**Data records**
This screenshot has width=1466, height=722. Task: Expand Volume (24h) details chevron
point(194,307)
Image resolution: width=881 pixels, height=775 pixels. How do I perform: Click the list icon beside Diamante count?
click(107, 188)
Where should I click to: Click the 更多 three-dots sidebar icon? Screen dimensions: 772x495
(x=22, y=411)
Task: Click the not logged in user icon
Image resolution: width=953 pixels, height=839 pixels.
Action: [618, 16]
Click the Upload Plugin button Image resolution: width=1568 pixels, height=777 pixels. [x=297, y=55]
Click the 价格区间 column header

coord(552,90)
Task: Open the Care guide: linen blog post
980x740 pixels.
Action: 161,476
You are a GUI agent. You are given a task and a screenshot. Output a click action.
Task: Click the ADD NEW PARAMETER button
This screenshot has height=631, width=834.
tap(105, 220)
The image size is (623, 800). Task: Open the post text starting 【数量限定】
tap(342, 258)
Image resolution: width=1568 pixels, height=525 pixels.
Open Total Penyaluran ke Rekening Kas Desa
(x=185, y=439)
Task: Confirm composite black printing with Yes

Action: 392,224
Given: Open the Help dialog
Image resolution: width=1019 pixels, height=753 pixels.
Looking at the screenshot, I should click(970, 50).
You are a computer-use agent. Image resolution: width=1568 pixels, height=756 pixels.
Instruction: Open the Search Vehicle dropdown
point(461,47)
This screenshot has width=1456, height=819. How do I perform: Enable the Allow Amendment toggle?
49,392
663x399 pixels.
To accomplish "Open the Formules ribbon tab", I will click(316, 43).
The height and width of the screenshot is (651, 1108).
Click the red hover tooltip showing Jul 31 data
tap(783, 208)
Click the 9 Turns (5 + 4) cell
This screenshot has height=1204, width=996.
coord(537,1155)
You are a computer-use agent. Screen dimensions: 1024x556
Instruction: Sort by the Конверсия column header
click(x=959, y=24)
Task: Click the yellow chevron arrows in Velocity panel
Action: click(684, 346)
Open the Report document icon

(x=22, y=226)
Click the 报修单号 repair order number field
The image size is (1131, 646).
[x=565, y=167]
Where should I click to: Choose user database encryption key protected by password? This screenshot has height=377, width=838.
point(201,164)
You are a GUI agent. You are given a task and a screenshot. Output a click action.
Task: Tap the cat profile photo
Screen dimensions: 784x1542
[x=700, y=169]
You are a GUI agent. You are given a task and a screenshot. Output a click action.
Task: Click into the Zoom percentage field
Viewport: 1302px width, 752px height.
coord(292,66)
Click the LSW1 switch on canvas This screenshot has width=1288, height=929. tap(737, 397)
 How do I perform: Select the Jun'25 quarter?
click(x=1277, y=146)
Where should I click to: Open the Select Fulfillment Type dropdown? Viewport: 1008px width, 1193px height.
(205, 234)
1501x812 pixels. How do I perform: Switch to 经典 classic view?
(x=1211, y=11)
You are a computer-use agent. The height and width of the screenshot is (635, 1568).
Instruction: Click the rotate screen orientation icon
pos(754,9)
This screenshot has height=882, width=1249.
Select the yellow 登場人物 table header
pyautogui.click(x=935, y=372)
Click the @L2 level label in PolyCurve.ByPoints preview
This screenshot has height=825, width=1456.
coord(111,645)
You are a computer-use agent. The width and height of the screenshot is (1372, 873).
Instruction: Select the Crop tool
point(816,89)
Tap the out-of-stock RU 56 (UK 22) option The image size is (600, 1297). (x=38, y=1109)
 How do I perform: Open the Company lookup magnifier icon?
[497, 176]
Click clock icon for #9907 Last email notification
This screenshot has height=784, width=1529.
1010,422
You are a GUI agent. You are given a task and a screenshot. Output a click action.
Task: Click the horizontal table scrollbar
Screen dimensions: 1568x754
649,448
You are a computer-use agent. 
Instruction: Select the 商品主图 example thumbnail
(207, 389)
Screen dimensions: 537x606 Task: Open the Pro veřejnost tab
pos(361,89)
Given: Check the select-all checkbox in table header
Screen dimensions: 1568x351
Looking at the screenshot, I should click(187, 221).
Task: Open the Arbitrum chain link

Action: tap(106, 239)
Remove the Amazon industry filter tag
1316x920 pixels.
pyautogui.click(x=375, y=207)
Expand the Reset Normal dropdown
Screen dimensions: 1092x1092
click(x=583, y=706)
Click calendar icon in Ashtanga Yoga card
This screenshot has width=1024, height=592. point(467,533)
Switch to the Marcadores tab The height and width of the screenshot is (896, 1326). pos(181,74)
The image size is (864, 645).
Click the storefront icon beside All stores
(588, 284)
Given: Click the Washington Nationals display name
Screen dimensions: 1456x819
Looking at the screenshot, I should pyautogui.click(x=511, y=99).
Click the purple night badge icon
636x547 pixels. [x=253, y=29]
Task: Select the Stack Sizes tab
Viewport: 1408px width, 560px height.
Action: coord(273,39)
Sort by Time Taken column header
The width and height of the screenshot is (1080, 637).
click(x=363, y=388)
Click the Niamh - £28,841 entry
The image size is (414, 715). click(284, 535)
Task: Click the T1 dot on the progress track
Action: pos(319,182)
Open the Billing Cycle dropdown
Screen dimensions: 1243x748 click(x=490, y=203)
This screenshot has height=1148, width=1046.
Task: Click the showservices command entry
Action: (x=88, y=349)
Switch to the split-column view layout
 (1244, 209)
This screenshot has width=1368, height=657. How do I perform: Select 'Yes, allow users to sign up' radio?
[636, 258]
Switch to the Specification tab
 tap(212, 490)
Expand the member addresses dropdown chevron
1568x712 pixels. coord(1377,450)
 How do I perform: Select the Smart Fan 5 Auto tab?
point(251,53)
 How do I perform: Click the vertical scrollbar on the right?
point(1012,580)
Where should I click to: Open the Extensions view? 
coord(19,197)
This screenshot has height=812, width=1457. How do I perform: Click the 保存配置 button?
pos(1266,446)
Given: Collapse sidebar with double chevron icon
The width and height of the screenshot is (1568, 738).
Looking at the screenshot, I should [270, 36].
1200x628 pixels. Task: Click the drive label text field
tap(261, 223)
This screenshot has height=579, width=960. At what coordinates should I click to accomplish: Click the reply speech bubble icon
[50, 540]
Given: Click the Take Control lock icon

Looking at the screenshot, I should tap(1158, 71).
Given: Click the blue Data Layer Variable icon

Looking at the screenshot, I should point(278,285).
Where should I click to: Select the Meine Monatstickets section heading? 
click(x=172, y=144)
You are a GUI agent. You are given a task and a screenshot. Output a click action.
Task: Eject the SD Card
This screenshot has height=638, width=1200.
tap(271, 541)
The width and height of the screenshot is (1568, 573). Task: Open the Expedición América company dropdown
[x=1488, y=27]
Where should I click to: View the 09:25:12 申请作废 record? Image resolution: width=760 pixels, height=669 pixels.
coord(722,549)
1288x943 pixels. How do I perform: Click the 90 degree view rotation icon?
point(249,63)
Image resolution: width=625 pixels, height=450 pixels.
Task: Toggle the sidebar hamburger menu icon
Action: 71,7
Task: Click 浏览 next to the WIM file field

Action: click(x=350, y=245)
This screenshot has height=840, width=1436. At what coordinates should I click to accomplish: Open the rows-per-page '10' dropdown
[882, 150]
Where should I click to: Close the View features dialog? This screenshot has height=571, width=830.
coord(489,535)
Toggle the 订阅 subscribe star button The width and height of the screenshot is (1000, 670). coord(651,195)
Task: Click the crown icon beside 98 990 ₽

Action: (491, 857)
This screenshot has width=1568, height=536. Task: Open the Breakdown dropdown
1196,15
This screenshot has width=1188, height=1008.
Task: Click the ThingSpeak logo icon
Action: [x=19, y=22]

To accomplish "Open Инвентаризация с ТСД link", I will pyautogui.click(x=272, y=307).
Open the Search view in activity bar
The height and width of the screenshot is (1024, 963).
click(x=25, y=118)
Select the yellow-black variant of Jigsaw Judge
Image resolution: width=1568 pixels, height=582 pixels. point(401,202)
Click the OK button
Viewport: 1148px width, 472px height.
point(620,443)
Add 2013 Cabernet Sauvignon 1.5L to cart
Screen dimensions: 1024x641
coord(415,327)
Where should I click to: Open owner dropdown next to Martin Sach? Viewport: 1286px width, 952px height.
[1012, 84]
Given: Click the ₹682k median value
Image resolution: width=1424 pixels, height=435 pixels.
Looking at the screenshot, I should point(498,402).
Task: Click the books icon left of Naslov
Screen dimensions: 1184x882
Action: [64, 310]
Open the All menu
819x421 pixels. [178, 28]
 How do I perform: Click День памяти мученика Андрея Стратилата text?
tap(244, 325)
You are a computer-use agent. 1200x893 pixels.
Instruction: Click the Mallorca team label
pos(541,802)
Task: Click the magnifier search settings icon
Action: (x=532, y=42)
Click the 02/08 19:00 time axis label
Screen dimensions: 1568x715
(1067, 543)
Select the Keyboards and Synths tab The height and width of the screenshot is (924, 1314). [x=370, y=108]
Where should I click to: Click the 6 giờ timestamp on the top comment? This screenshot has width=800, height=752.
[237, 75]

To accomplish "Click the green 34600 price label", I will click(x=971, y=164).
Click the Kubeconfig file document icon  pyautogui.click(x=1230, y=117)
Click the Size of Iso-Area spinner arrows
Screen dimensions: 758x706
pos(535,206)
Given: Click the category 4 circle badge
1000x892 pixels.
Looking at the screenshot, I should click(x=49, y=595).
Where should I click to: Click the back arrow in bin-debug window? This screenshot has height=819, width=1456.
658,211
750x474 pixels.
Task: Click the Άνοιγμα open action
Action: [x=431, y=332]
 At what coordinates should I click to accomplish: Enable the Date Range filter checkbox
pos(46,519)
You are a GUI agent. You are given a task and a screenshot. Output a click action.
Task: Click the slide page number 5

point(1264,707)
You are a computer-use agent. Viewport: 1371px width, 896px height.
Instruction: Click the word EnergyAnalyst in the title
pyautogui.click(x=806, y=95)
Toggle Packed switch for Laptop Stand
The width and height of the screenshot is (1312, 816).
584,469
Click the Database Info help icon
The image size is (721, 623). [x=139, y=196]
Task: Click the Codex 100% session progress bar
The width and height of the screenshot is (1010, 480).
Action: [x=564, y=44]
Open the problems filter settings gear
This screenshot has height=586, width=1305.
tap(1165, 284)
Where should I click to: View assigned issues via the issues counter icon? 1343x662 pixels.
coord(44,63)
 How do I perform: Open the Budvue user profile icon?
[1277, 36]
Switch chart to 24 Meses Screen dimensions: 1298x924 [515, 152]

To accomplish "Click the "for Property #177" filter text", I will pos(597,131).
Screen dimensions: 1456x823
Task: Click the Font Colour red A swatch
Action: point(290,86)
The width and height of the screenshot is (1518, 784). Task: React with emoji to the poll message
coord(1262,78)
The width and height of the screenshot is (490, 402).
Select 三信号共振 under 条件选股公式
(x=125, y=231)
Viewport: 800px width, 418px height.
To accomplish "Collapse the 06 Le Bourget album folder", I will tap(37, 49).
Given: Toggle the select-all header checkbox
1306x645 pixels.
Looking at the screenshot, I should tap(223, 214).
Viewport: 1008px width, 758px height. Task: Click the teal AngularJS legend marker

**Requirements**
Update the rows, starting with the line that contains "Where should I click to: Open owner" and going on through the line that contains "Action: (x=532, y=42)". Put "Screen size" in place of "Screen dimensions" and leave everything else unchanged.

**Answer to this exercise**
Where should I click to: Open owner dropdown next to Martin Sach? Viewport: 1286px width, 952px height.
[1012, 84]
Given: Click the ₹682k median value
Image resolution: width=1424 pixels, height=435 pixels.
Looking at the screenshot, I should point(498,402).
Task: Click the books icon left of Naslov
Screen size: 1184x882
Action: [64, 310]
Open the All menu
819x421 pixels. [178, 28]
 How do I perform: Click День памяти мученика Андрея Стратилата text?
tap(244, 325)
You are a computer-use agent. 1200x893 pixels.
Instruction: Click the Mallorca team label
pos(541,802)
Task: Click the magnifier search settings icon
Action: (x=532, y=42)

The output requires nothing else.